To bypass conversion, use Mydataclass.make_unchecked instead:

>>> MyDataclass.make_unchecked(z=[5.0, 10.0, 's'])
MyDataclass(x=5, y=None, z=[5.0, 10.0, 's'])

Like regular dataclasses, __post_init__ is called on construction, allowing extra validation logic and initializing init=False fields.
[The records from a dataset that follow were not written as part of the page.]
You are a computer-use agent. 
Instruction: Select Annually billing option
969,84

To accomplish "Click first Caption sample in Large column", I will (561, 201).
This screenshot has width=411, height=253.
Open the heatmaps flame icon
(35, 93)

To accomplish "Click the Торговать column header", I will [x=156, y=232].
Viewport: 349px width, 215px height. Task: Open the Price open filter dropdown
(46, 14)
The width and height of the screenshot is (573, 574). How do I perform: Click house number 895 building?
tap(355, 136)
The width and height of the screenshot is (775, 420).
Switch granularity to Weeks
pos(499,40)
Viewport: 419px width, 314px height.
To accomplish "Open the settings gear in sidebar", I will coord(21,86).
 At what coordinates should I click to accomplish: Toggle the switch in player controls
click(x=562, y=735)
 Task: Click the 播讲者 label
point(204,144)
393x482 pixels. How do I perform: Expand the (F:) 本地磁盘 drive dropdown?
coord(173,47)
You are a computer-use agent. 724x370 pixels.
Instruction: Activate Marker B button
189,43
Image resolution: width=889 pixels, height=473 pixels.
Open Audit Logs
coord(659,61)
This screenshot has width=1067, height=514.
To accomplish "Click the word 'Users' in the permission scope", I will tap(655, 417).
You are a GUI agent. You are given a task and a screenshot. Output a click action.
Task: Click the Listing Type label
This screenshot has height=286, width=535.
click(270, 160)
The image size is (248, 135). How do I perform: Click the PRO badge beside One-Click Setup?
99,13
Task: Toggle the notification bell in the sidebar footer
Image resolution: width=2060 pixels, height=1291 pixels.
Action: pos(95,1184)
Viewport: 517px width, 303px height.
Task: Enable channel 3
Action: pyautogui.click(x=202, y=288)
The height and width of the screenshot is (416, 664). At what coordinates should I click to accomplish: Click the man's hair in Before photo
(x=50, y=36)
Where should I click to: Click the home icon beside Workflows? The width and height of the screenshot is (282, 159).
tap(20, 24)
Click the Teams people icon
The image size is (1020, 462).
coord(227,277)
MyDataclass.from_obj, MyDataclass.from_data, MyDataclass.from_json, and MyDataclass.from_yaml perform conversion from an object:

# note the use of an alias for 'z'
>>> MyDataclass.from_data({'x': 10, 'y': 10., 'w': [10.]})
MyDataclass(x=10, y=10.0, z=[10.0])

>>> from io import StringIO
>>> MyDataclass.from_json(StringIO('{"x": 10, "y": 10.0, "w": [10.0]}'))
MyDataclass(x=10, y=10.0, z=[10.0])

(from_json and from_yaml take a file-like object or filename. from_jsons and from_yamls take a string).

Member methods

MyDataclass.into_data performs the reverse operation, converting a dataclass to a data interchange type (usually a dict):

>>> MyDataclass(x=10, y=10.0, z=[10.0]).into_data()
{'x': 10, 'y': 10.0, 'z': [10.0]}

MyDataclass.dict returns a dictionary containing the fields, using their Python names. set_only may be specified to return only explicitly set fields, and rename may be specified to return using differently-styled names:

Index of methods

Method name Method type Description
__init__ classmethod Instantiate a dataclass from data
make_unchecked classmethod Instantiate a dataclass from data
from_obj classmethod Instantiate a dataclass from a convertible object
from_data classmethod Instantiate a dataclass from interchange data
from_json classmethod Instantiate a dataclass from a JSON file
from_yaml classmethod Instantiate a dataclass from a YAML file
from_yaml_all classmethod Instantiate a list of dataclasses from a YAML stream of multiple YAML documents
from_jsons classmethod Instantiate a dataclass from a JSON string
from_yamls classmethod Instantiate a dataclass from a YAML string
write_json classmethod Write a dataclass to a JSON string or file
write_yaml classmethod Write a dataclass to a YAML string or file
into_data instance method Convert dataclass into interchange data
dict instance method Return dataclass fields as a dict (optionally, return only set fields)

Class arguments

Dataclass behavior can be customized using arguments passed to the class constructor. The following arguments are supported:

Args:

  • name (str): Name of the class, used in error messages.
  • out_format (ClassLayout): Format to serialize class in (default: struct)
  • in_format (t.Sequence[ClassLayout]): Formats class may be serialized from (default: ['struct', 'tuple'] if no keyword arguments, else ['struct'])
  • eq (bool): Whether to add __eq__ method
  • order (bool): Whether to add ordering methods (__gt__, __le__, etc.)
  • frozen (bool): Whether to freeze dataclass
  • unsafe_hash (bool): Whether to add a __hash__ method even for non-frozen dataclasses. Behaves the same as unsafe_hash in vanilla dataclasses.
  • kw_only (bool): If true, make all parameters keyword-only
  • rename (RenameStyle): How to rename parameters upon conversion to data. Cannot be specified with in_rename or out_rename
  • in_rename (RenameStyle or t.Sequence[RenameStyle]): Allow inputs renamed from these formats
  • out_rename (RenameStyle): Output renamed to this format
  • allow_extra (bool): Whether to allow (and ignore) extra parameters
  • custom (IntoConverterHandlers): Custom handlers to apply to members of this class. Can be a handler, a list of handlers, or a dict mapping types to converters.

In general, these arguments are inherited by subclasses, unless overridden.

Generic classes

Generic classes are supported natively, with proper inheritance.